Burned out and traumatised by her horrifying experiences around the world, aid worker Úrsula has returned to Iceland. Unable to settle, she accepts a high-profile government role in which she hopes to make a difference again.
But on her first day in the post, Úrsula promises to help a mother seeking justice for her daughter, who had been raped by a policeman, and life in high office soon becomes much more harrowing than Úrsula could ever have imagined. A homeless man is stalking her – but is he hounding her, or warning her of some danger? And the death of her father in police custody so many years ago rears its head once again.
As Úrsula is drawn into dirty politics, facing increasingly deadly threats, the lives of her stalker, her bodyguard and even a witch-like cleaning lady intertwine. Small betrayals become large ones, and the stakes are raised ever higher…
The award-winning internationally bestselling author Lilja Sigurðardóttir returns with Betrayal, a relevant, powerful, fast-paced thriller about the worlds of politics, police corruption and misogyny that feels just a little bit too real…
Betrayal is translated by Quentin Bates
Who would have thought that this kind of thing would go on in Iceland? To us here in the UK it’s a country full of ice and snow where we go to see the Northern Lights and pay a fortune for a glass of wine. But it seems that politics there are as corrupt as anywhere else in the world.
Betrayal is a great story, full of lies and intrigue and dirty politics, with the Media prepared to go to any lengths to uncover gossip that will bring down the Ministry, including newly appointed Úrsula.
I’m torn about the character of Úrsula. I understand the things she has done as an aid worker, her desire to help the vulnerable and her ambition to change things in Iceland. But she has two children and a husband at home. I could never have left mine and put them at risk. But that’s just me (maybe I’m not the feminist I think I am). And sometimes her naivety in the job got on my nerves a bit.
However, I really like Stella. I’m not sure why, but I think it’s to do with the spells and the superstitions which have always fascinated me. It gives this novel a touch of magical realism, which is probably my favourite genre, separating it from other crime novels. Stella’s grandmother appearing, the runes and the invisibility spell – I was never sure what was real and what was her imagination.
And I like Gunnar. He’s a real hero, ready to put himself in danger to protect Úrsula and her family. Like The Bodyguard without the sex (spoiler alert). I imagine him looking like Dolph Lundgren (about 25 years ago).

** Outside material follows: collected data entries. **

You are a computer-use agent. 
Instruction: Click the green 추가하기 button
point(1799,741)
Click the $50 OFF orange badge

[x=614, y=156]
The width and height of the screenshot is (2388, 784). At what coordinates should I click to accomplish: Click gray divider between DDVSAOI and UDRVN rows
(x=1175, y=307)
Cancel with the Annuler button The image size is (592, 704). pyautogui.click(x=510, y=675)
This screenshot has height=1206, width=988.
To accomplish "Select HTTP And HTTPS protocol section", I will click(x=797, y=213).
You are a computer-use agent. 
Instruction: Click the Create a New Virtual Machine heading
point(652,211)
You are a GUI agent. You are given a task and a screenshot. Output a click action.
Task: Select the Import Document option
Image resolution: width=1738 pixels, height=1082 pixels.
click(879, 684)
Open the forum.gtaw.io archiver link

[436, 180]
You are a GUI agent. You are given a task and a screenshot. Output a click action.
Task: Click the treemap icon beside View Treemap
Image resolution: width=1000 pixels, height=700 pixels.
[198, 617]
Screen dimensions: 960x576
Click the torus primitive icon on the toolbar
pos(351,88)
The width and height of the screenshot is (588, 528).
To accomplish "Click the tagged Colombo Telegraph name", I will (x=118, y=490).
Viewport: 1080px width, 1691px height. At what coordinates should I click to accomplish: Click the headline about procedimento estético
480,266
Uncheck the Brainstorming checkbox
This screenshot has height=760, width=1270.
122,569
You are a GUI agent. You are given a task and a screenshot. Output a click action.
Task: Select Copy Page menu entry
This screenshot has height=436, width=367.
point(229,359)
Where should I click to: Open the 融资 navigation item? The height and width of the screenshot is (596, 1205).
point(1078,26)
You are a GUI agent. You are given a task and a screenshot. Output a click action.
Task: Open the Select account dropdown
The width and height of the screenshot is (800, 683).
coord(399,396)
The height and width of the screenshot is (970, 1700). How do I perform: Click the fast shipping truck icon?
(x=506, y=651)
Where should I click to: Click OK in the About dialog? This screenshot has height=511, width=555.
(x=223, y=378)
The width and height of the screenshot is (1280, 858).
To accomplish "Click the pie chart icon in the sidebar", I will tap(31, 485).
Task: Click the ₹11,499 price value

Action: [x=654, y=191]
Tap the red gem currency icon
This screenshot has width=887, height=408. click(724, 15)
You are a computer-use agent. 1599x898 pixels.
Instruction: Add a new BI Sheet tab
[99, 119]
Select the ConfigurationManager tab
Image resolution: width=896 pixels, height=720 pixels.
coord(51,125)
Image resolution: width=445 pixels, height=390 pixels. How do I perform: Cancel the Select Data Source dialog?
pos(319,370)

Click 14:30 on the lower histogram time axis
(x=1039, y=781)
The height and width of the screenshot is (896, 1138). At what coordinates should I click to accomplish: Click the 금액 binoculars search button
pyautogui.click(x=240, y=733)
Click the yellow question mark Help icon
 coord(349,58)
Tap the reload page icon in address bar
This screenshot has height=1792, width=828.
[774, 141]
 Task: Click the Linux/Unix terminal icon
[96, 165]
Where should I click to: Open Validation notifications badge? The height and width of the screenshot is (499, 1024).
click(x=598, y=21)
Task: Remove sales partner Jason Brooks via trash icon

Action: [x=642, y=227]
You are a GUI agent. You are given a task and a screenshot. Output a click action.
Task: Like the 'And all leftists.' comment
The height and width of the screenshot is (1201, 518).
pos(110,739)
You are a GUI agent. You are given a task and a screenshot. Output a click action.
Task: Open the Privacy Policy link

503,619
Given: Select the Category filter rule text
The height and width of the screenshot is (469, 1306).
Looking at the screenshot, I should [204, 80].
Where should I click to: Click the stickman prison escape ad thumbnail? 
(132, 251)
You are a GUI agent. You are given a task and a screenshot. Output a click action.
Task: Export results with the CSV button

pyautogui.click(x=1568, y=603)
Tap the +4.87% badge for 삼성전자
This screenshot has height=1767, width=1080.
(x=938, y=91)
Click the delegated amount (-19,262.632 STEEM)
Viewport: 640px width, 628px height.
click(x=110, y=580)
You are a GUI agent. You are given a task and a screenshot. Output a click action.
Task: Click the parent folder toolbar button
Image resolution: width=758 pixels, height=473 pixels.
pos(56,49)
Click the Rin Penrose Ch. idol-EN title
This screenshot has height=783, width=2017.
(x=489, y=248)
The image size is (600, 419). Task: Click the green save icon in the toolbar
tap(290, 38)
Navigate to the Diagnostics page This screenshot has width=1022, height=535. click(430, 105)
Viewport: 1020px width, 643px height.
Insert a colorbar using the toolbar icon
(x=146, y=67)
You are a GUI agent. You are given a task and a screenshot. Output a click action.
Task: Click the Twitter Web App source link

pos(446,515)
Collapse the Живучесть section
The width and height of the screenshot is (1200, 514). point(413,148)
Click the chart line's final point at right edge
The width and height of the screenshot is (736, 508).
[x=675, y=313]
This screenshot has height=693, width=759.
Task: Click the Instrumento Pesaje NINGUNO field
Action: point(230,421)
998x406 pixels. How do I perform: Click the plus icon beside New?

Each of the characters has his or her own thread which seem to cross paths at times, but how are they all connected and will they finally come together? What could possible connect Stella, who is simply a cleaner at the ministry, scheming journalist Thorbjorn, newsreader Greta, a homeless man and a policeman accused of rape in another town. Betrayal is intricately woven and sometimes you have to really concentrate to know what’s going on, but I enjoyed every minute.
Many thanks to @annecater for inviting me to be part of #RandomThingsTours
About the Author
Icelandic crime-writer Lilja Sigurdardóttir was born in the town of Akranes in 1972 and raised in Mexico, Sweden, Spain and Iceland. An award-winning playwright, Lilja has written four crime novels, including Snare, Trap and Cage, making up the Reykjavik Noir trilogy, which have hit bestseller lists worldwide. The film rights have been bought by Palomar Pictures in California. She lives in Reykjavík with her partner.